▶ [Passage provided]
Re: Default RDF serialization

I strongly agree as well with these points.  The only reason RDF/XML was 
the only required serialization the member submission is it was the only 
W3C Recommendation and we attempted to only reference "official" 
standards.  Since this appears to be changing within W3C, then this 
limitation no longer exists.  There was no technical reason, the 
preference would be Turtle.  There is some consideration in the amount of 
broad support for the serializations and therefore RDF/XML had a little 
appeal but that is perhaps taking a too narrow view without the desire to 
move things in right direction.

I think you may have underestimated the problem you identified in (d) as 
this is something that I deal with on a fairly regular basis.

My preference order for RDF serialization formats would be:
1) Turtle  (minimal requirement)

▶ [What to do]
1. In the post on default RDF serialization, start at the words "I strongly agree" and stop after "in right direction.". Write that stretch out again, swapping "RDF/XML" for "JSON-LD".
2. In the post on default RDF serialization, which format is first in the writer's preference order?

▶ [Recorded information]

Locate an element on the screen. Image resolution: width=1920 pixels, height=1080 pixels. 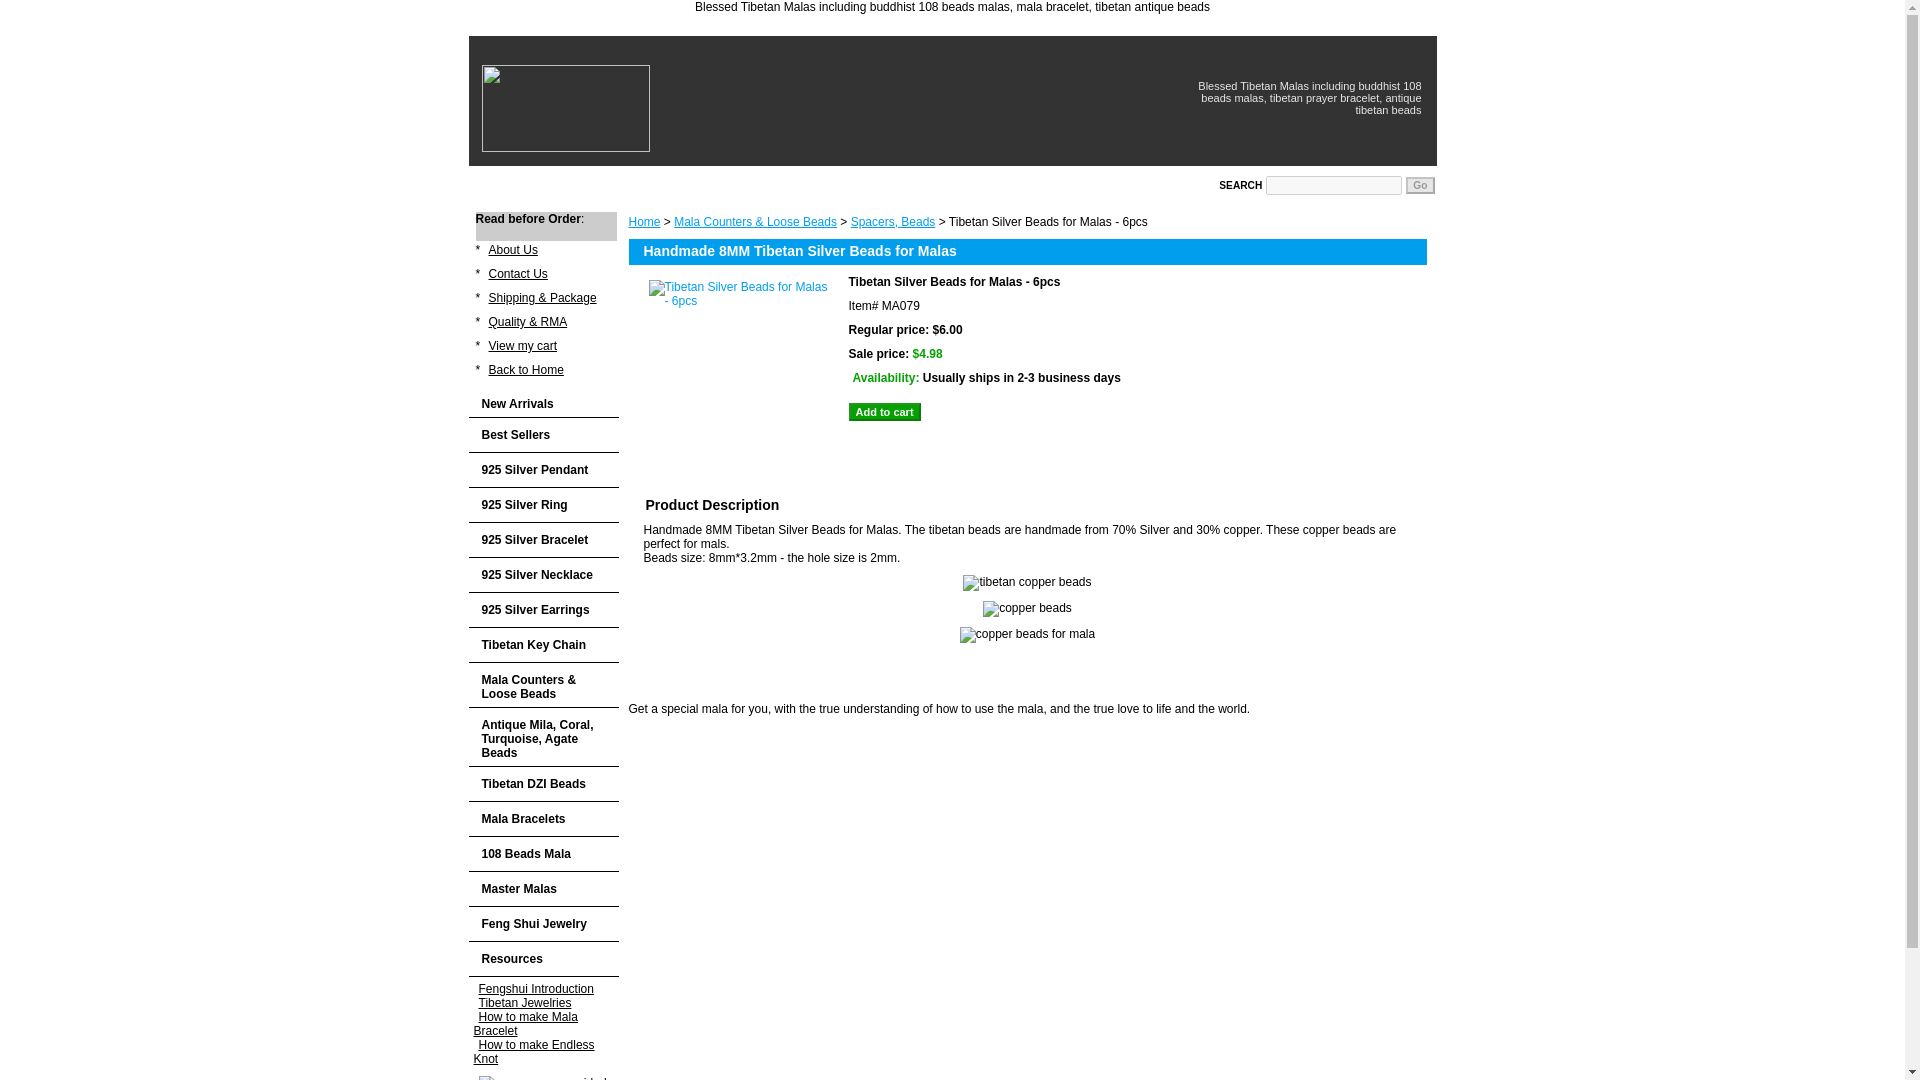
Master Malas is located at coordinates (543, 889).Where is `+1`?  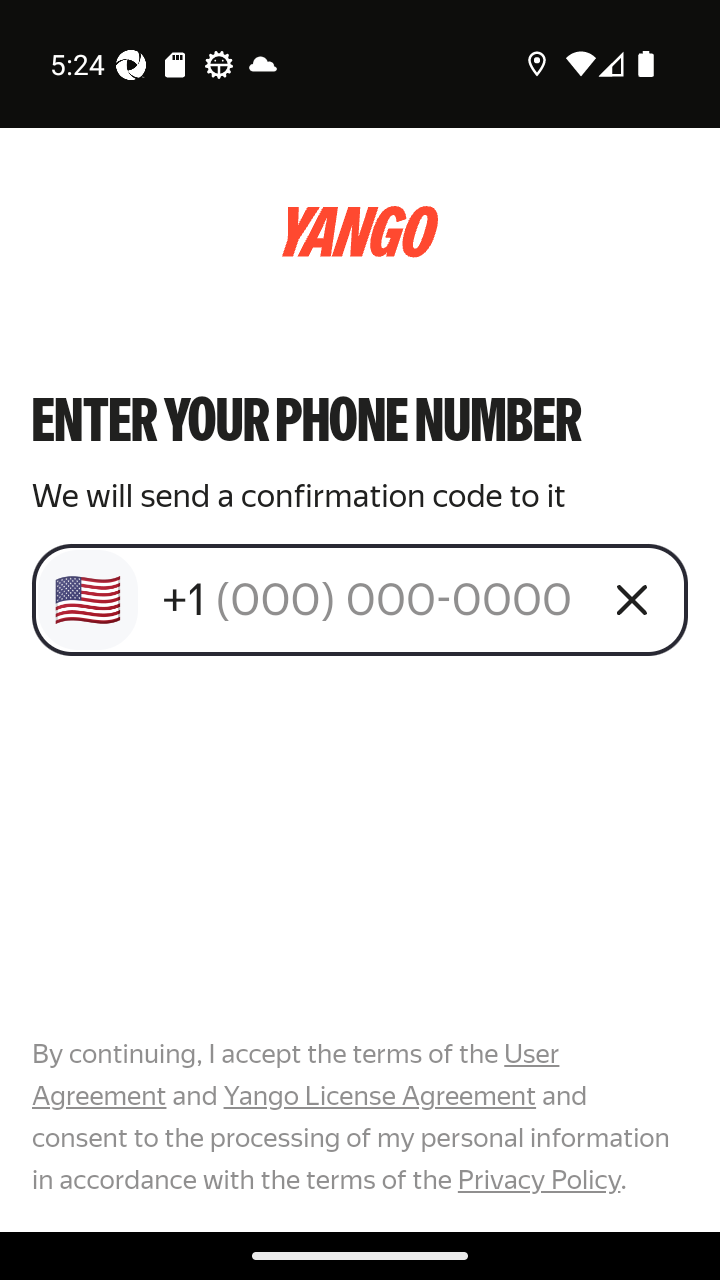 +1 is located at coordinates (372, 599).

▶ [Answers per task]
1.
I strongly agree as well with these points.  The only reason JSON-LD was 
the only required serialization the member submission is it was the only 
W3C Recommendation and we attempted to only reference "official" 
standards.  Since this appears to be changing within W3C, then this 
limitation no longer exists.  There was no technical reason, the 
preference would be Turtle.  There is some consideration in the amount of 
broad support for the serializations and therefore JSON-LD had a little 
appeal but that is perhaps taking a too narrow view without the desire to 
move things in right direction.

2. Turtle, listed as the minimal requirement.